#### THE RECORDS

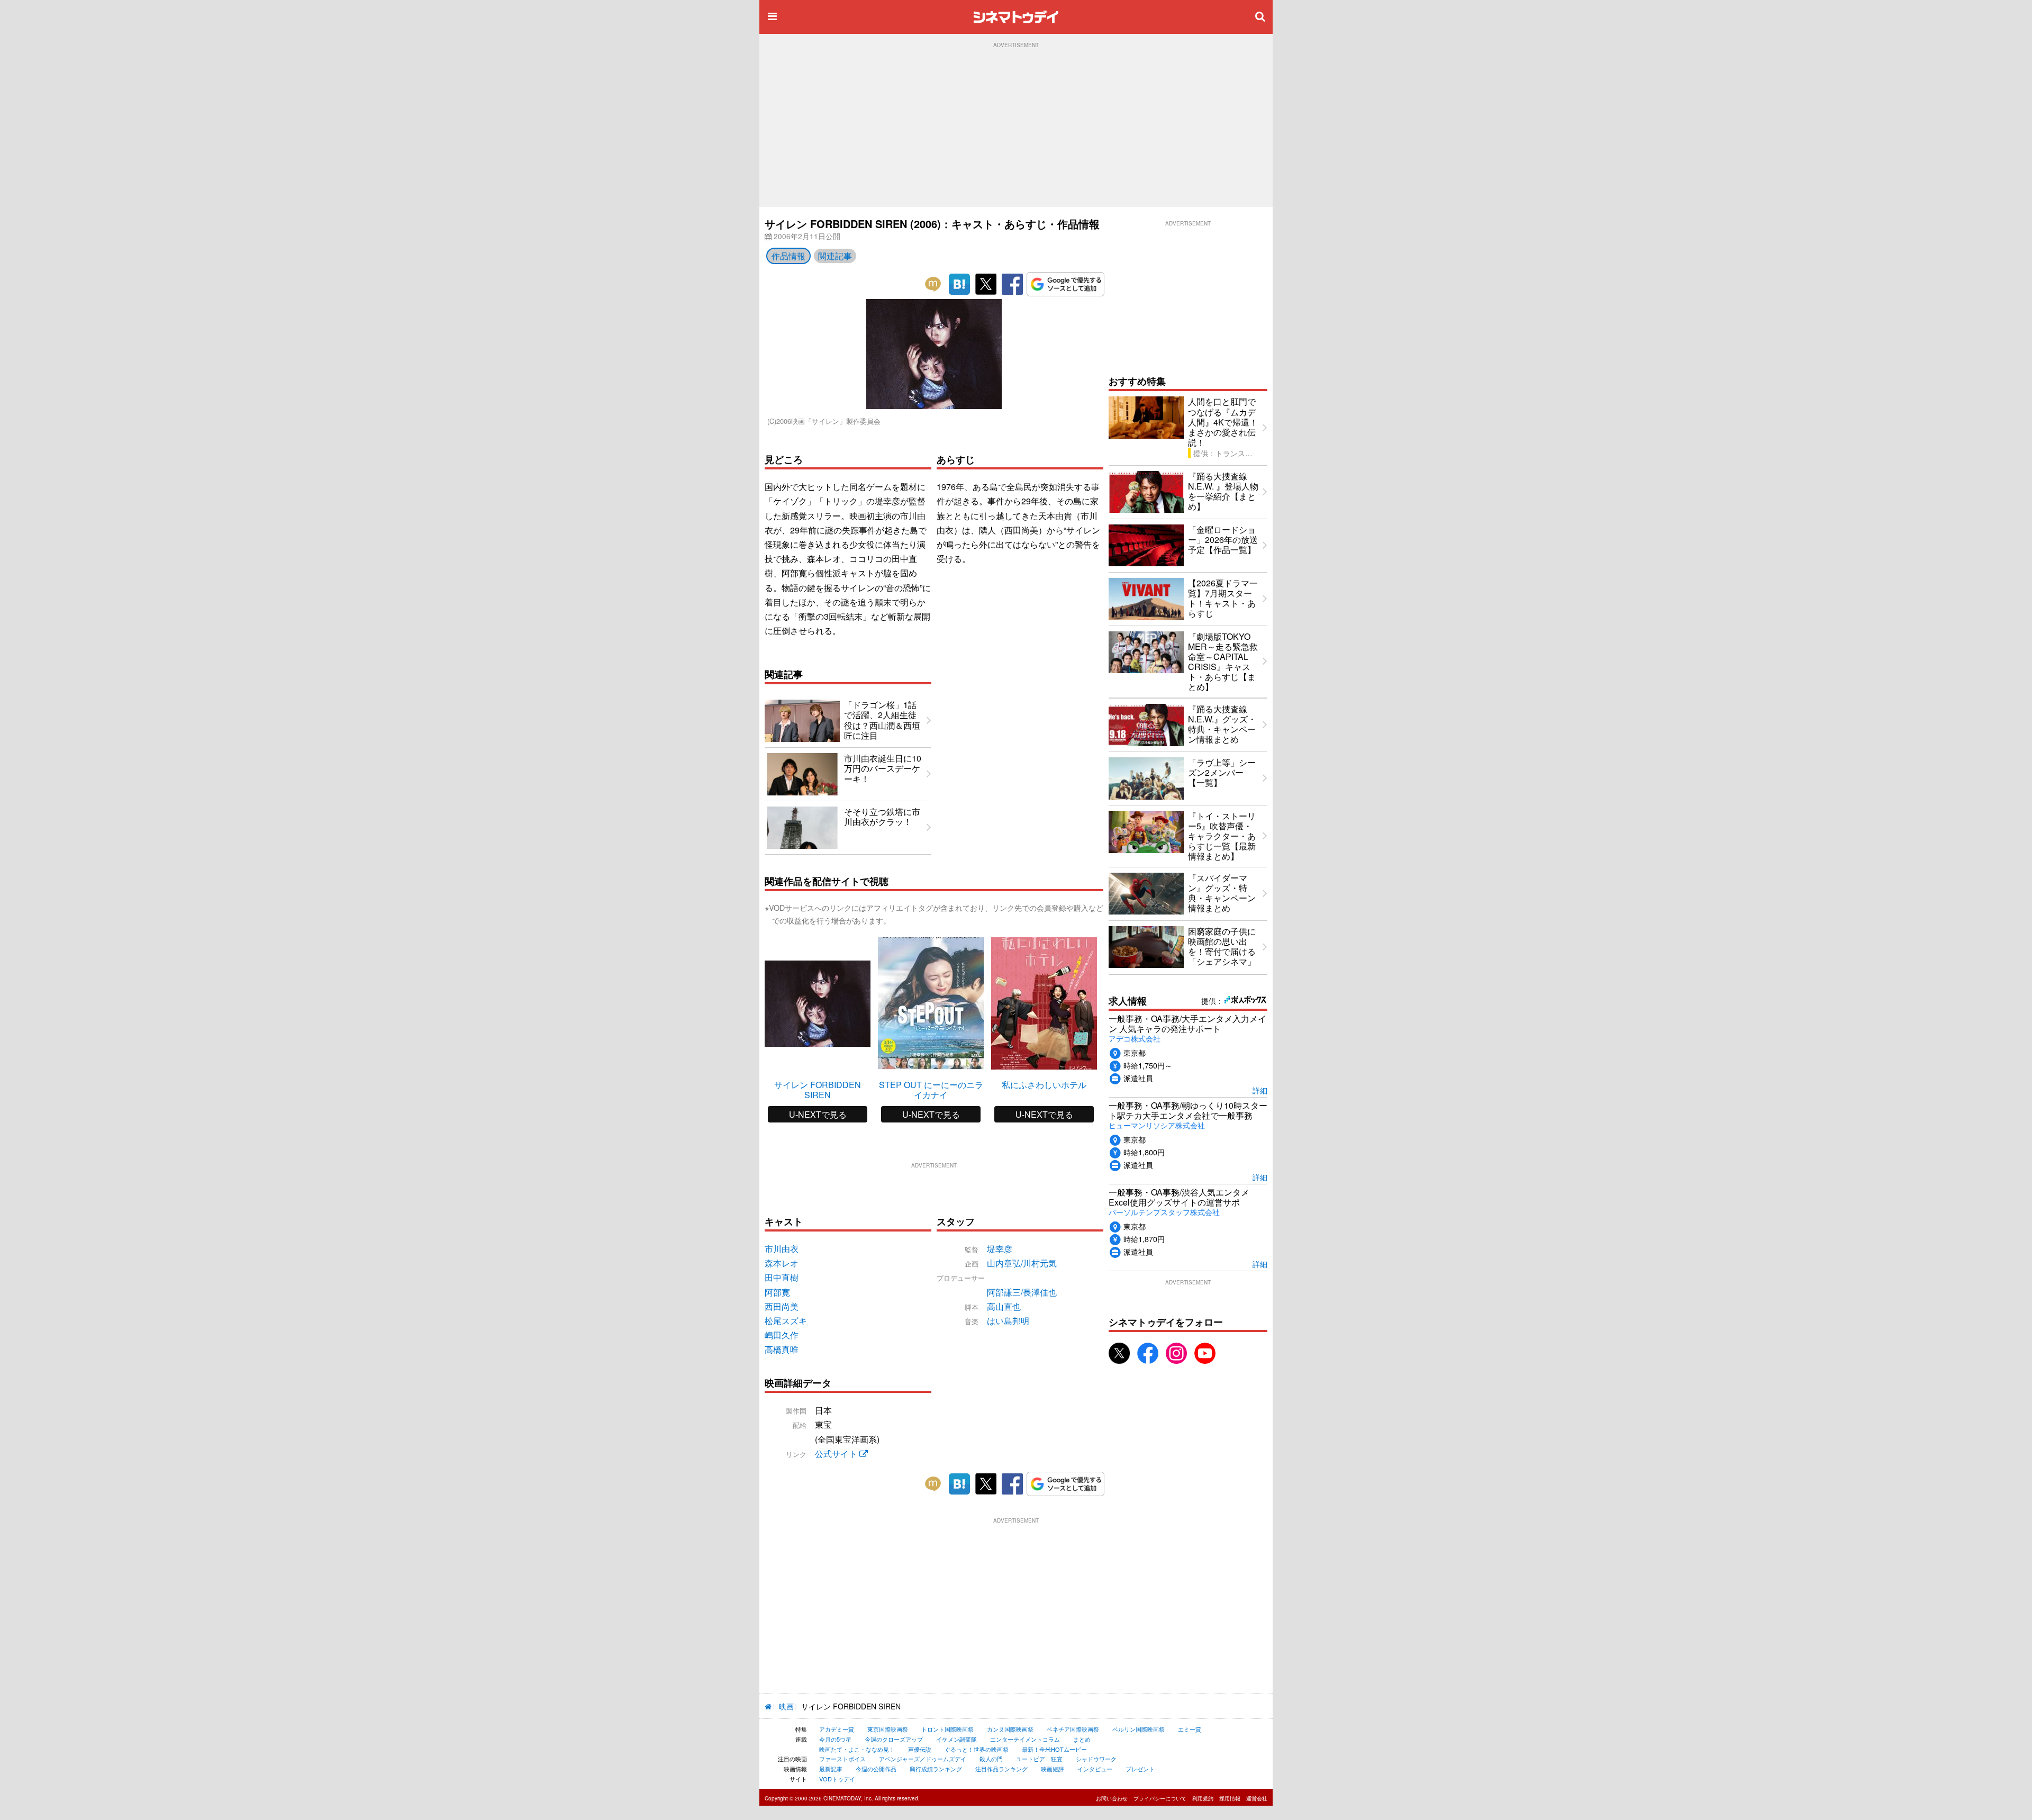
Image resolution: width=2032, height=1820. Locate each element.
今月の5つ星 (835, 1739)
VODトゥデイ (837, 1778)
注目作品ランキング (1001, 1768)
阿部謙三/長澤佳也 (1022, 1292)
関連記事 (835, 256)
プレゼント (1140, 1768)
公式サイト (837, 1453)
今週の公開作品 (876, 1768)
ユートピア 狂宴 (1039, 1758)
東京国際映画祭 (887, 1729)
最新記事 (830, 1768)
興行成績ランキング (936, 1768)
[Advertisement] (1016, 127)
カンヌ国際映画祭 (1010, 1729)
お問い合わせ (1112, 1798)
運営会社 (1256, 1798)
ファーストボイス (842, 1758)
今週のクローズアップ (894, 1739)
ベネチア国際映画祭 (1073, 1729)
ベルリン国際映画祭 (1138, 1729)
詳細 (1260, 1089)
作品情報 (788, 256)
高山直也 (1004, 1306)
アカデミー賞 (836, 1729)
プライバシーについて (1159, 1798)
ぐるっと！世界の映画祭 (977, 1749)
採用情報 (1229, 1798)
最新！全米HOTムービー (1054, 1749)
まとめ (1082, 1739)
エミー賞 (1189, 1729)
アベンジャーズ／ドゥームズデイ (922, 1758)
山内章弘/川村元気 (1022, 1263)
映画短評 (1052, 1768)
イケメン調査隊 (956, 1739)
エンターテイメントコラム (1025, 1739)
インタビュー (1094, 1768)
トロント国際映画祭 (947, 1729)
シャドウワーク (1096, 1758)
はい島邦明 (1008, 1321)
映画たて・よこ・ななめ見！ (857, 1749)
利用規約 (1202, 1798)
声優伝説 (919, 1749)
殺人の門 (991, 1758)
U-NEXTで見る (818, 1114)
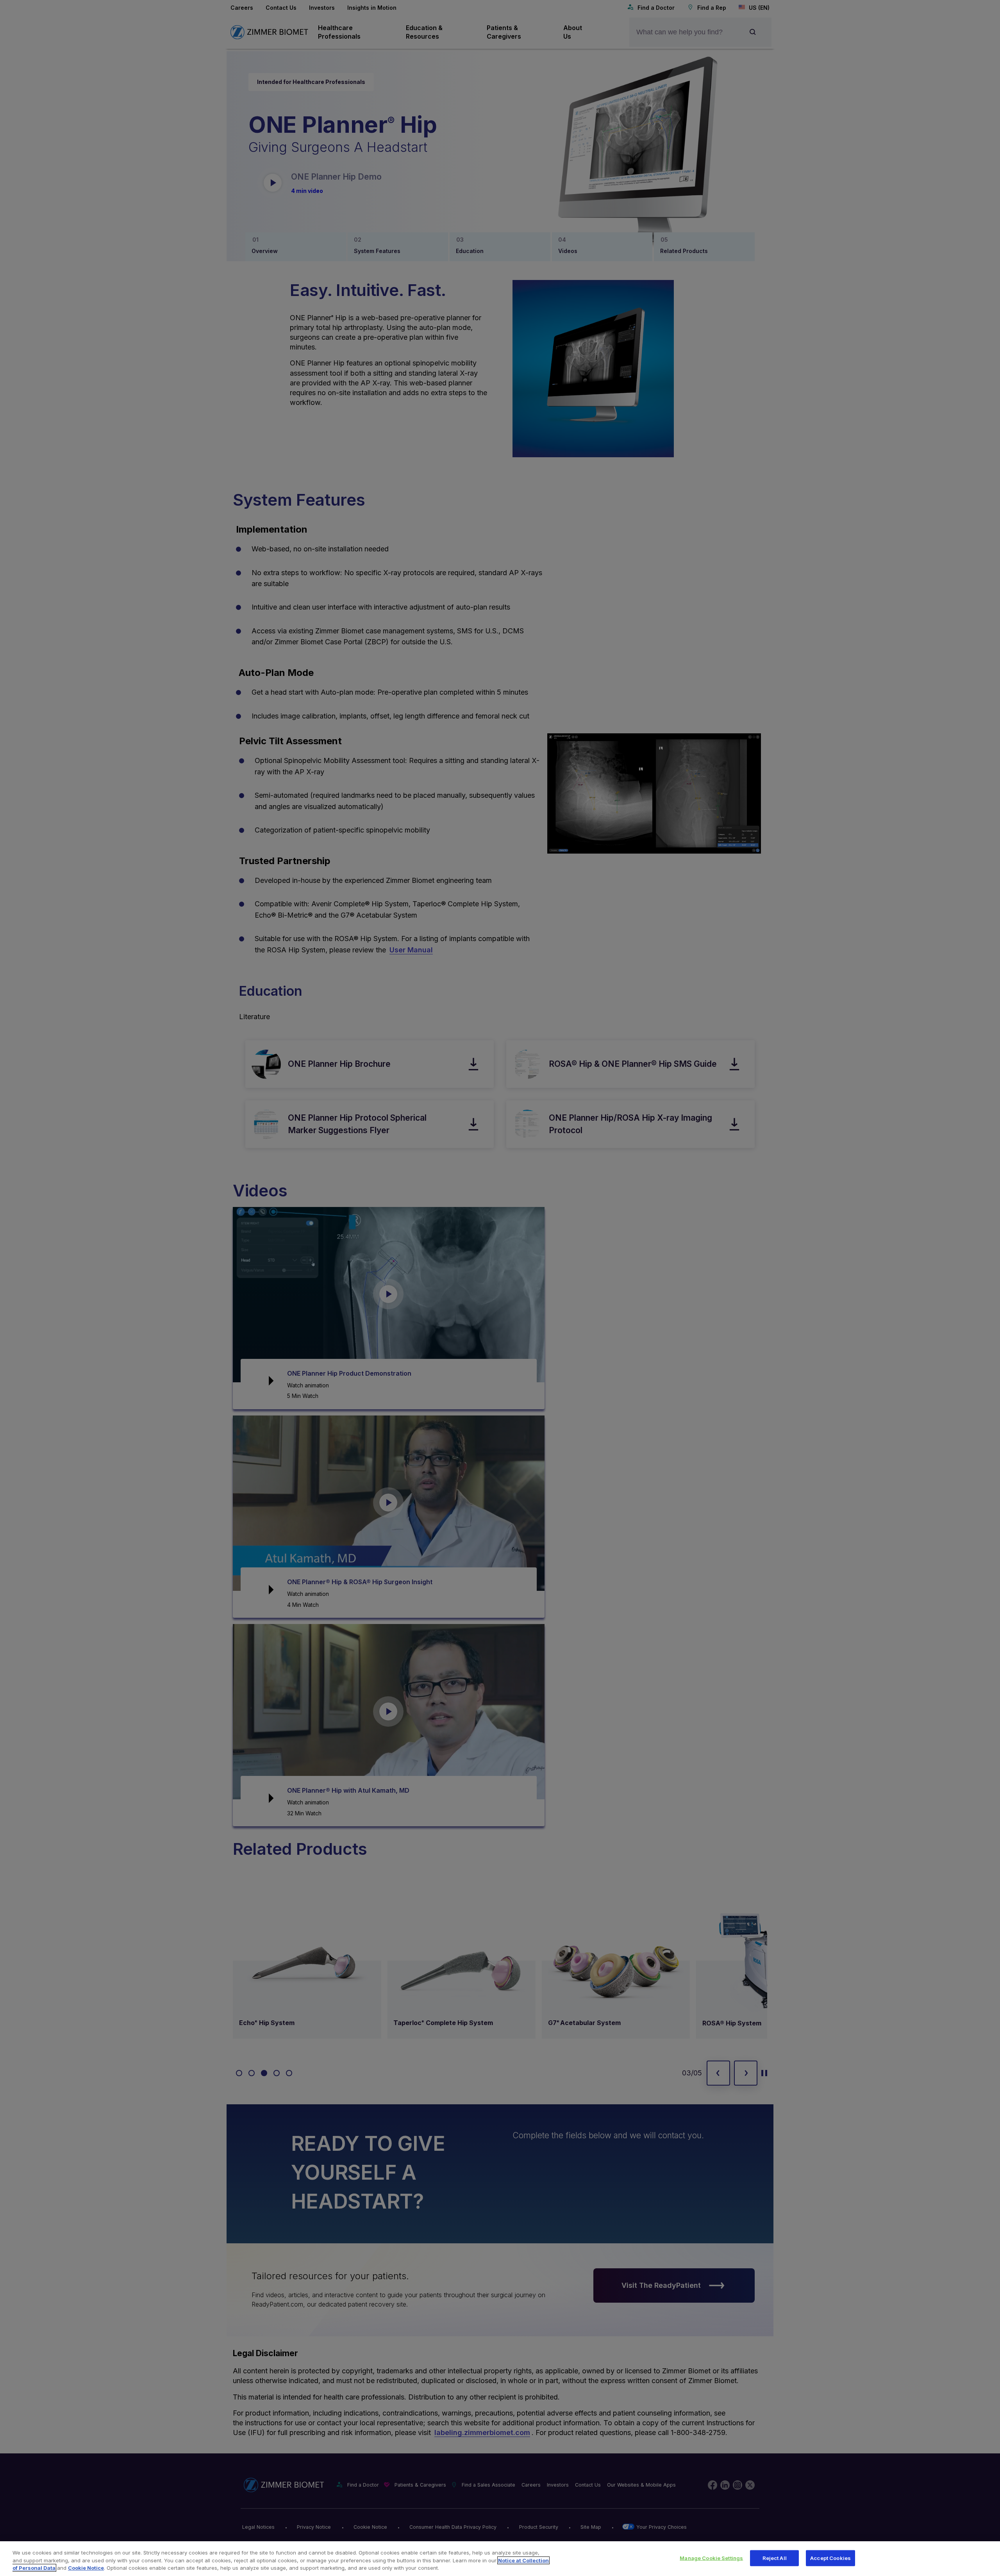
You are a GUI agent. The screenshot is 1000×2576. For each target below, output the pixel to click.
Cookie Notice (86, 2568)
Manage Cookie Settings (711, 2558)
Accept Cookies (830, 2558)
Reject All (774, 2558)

########

WORK ITEM -
If a line in the records includes the string "each", copy it.

RESPONSE TO THIS TASK -
Image resolution: width=2032, height=1820. Locate each element.
You are a GUI agent. The screenshot is 1000×2576. For each target below, output the pixel to click.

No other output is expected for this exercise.